# Meet Mocha and Phoebe, my fuzzy felines.



## hubbley (Apr 23, 2014)

I love my cats to death. I've lived with cats all my life, and it's hard to live somewhere without them sprawled out on a piece of furniture somewhere. I even miss the cat hair sometimes. 
Sometimes.
First pair is Mocha, but we call her Mochie (Mo-key). She's a tortoiseshell with tortitude (look it up, it's a real thing). She loves to talk and talk and talk and she's fat as ever. My fat baby.
Second pair is my lover, Phoebe, also known as Phoe-ba-da-beeb by my mother and I. Yes, she is as soft as she looks.


----------



## jadaBlu (Feb 14, 2013)

Beautiful pictures I can see why you love them so much!


----------



## taquitos (Jun 27, 2013)

Adorable. Why are cat bellies so irresistible when cats usually don't like belly rubs??? Ahhhh I just want to kiss Mocha's warm soft belly! And yes, torties definitely have "tortitude"!! I used to volunteer at a cat shelter and the torties ALWAYS had so much spunk it was unbelievable haha


----------



## Romad (Jun 28, 2009)

Beautiful kitty cats. I love that first picture.

Thanks for sharing.


----------



## hubbley (Apr 23, 2014)

Thanks for the compliments on my kitties.  I'm sure they would appreciate it if they could, haha.


----------



## 1RainbowBetta (Feb 4, 2014)

LOL! I have 3 torties (two with long hair), and two of them definitely have "tortitude" though the other one is an exception to the rule.
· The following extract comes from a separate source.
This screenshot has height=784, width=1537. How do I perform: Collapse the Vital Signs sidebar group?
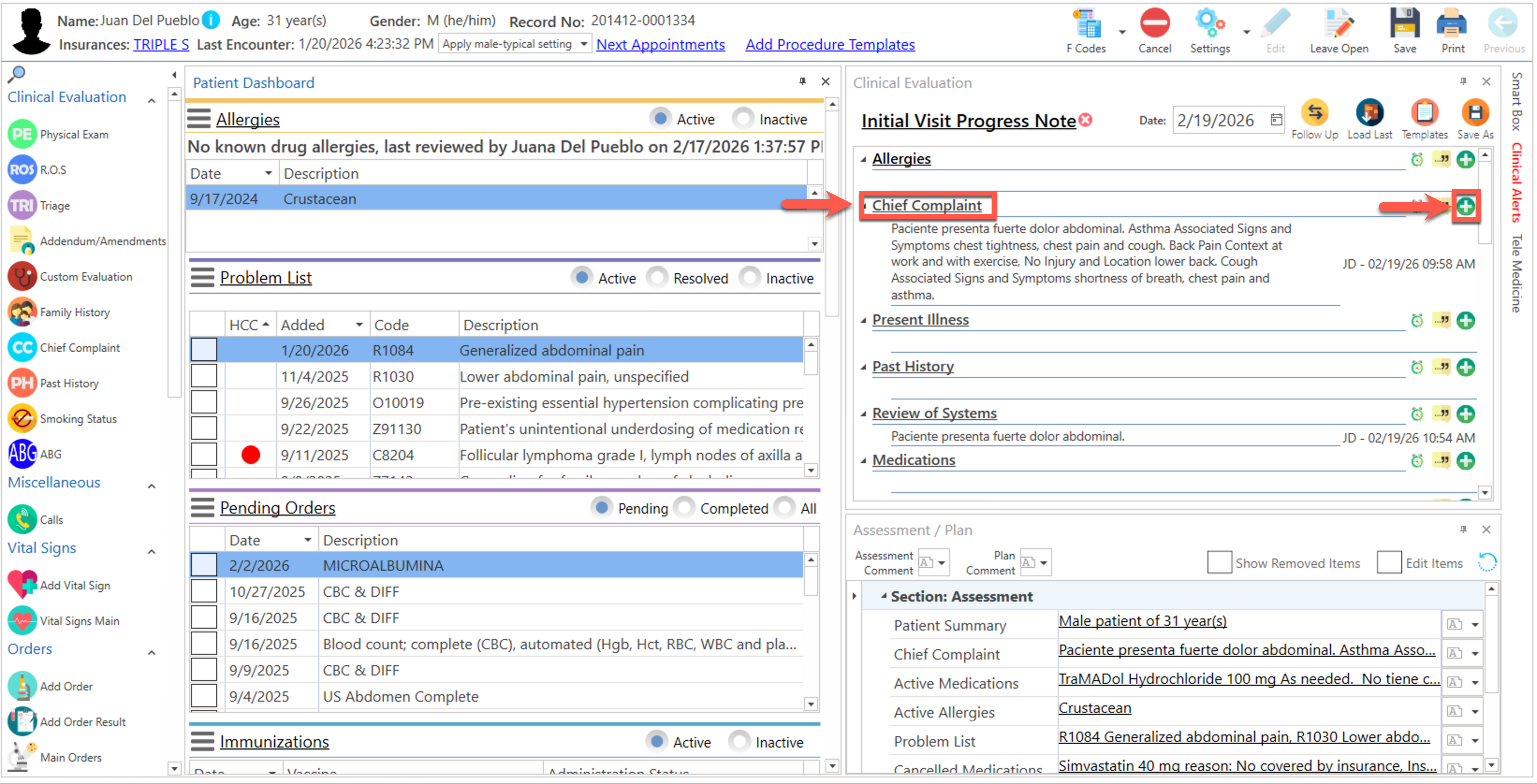click(x=152, y=551)
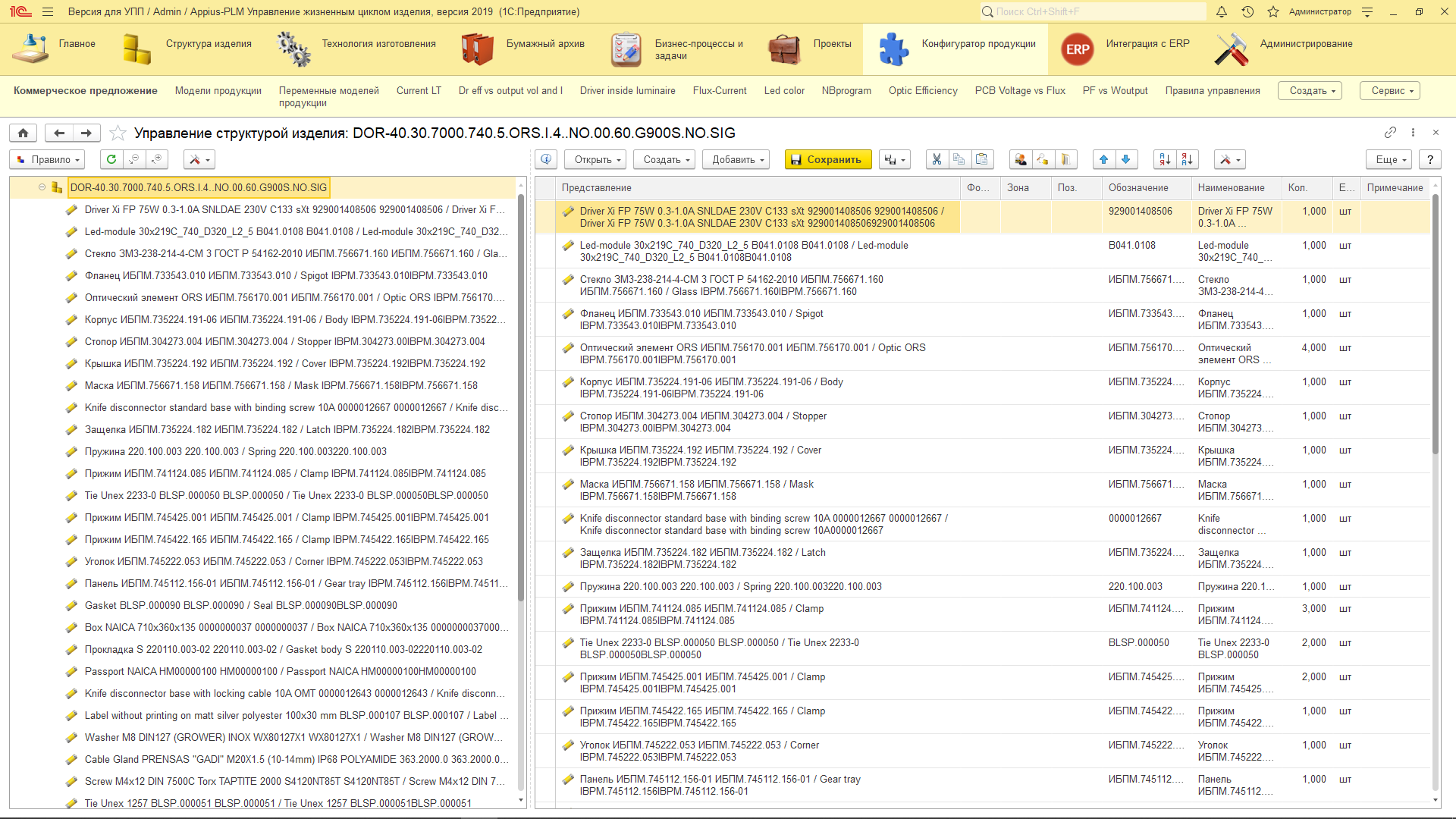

She is sweet and very laid back.


----------



## hubbley (Apr 23, 2014)

Aww, sounds adorable.  Mocha is the opposite of that haha. She always looks like she's on drugs with her wide eyes and she's so skittish. Always talking and licking people. She used to play fetch when she was a kitten. Now she's just fat haha.


----------



## Animalactivist12 (Jun 8, 2014)

Adorable!


----------